Oracle MERGE rewritten to PySpark. If null - update, otherwise - insert

These are my tables:
In Oracle SQL I can do this:

MERGE INTO destination d
    USING new_data n
    ON (d.c1 = n.c1 AND d.c2 = n.c2)
    UPDATE SET d.d1 = n.d1
         WHERE d.d1 IS NULL
    INSERT (c1, c2, d1)
    VALUES (n.c1, n.c2, n.d1);

Then destination table becomes this:
If c1, c2 exists in destination and d1 is null, d1 gets updated.
If c1, c2 do not exist, rows get inserted.

Is there a way to do the same in PySpark?

This generates the dataframes:

import pyspark
from pyspark.sql import SparkSession
from pyspark.sql import functions as F

spark = SparkSession.builder.getOrCreate()

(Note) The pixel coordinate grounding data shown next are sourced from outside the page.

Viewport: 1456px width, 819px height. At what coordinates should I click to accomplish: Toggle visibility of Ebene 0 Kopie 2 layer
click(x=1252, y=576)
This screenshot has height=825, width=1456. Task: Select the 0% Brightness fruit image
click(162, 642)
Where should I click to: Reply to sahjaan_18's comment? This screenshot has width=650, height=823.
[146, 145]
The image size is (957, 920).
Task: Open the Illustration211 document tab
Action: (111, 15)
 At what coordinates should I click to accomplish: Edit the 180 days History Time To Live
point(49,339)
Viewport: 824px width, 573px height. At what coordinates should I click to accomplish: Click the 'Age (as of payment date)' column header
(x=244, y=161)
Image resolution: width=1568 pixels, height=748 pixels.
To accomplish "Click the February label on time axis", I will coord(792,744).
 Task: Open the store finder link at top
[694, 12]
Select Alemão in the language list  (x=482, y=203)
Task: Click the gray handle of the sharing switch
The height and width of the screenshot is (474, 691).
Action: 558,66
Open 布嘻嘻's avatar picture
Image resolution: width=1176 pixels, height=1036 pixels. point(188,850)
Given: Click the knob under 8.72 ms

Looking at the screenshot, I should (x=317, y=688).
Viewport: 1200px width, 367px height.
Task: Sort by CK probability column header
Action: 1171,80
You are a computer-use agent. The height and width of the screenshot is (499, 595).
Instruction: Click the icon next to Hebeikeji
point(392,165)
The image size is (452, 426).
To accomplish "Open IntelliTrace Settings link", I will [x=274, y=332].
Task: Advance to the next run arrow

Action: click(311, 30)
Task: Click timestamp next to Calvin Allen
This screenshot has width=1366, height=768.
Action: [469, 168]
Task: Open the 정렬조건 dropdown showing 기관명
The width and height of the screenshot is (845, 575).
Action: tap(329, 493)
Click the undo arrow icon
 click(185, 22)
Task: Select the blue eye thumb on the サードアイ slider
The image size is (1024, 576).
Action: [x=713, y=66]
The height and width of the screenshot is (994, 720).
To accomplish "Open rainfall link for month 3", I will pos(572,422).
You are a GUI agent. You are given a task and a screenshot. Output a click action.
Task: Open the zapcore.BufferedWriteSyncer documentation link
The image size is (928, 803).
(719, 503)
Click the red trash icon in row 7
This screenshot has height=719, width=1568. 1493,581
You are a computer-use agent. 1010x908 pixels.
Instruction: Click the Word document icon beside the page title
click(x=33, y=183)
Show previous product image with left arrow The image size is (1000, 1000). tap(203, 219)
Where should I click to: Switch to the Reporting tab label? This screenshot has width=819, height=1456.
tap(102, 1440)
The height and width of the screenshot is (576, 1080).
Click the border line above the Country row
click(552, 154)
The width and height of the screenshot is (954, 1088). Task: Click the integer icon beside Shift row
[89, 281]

dCols = ['c1', 'c2', 'd1']
dData = [('a', 'b', 5), 
         ('c', 'd', None)]
destination = spark.createDataFrame(dData, dCols)

nData = [('a', 'b', 1),
         ('c', 'd', 6),
         ('e', 'f', 7),
         ('g', 'h', None)]
new_data = spark.createDataFrame(nData, dCols)

In PySpark there is almost everything what is in SQL. But I don't find the equivalent for MERGE.


  • In SQL, MERGE can be replaced by left join union right join <=> full outer join:

    merged = destination.alias("dest").join(new_data.alias("src"), ["c1", "c2"], "full") \
        .selectExpr("c1", "c2", "coalesce(dest.d1, src.d1) as d1")
    #| c1| c2|  d1|
    #|  e|  f|   7|
    #|  g|  h|null|
    #|  c|  d|   6|
    #|  a|  b|   5|

    However, every time you perform this merge, you'll need to rewrite all your data into the destination as Spark doesn't support updates and it can lead to bad performance. So if you really need to do this I'll advise you to take look at Delta Lake which brings ACID transactions to spark, and which supports MERGE syntax.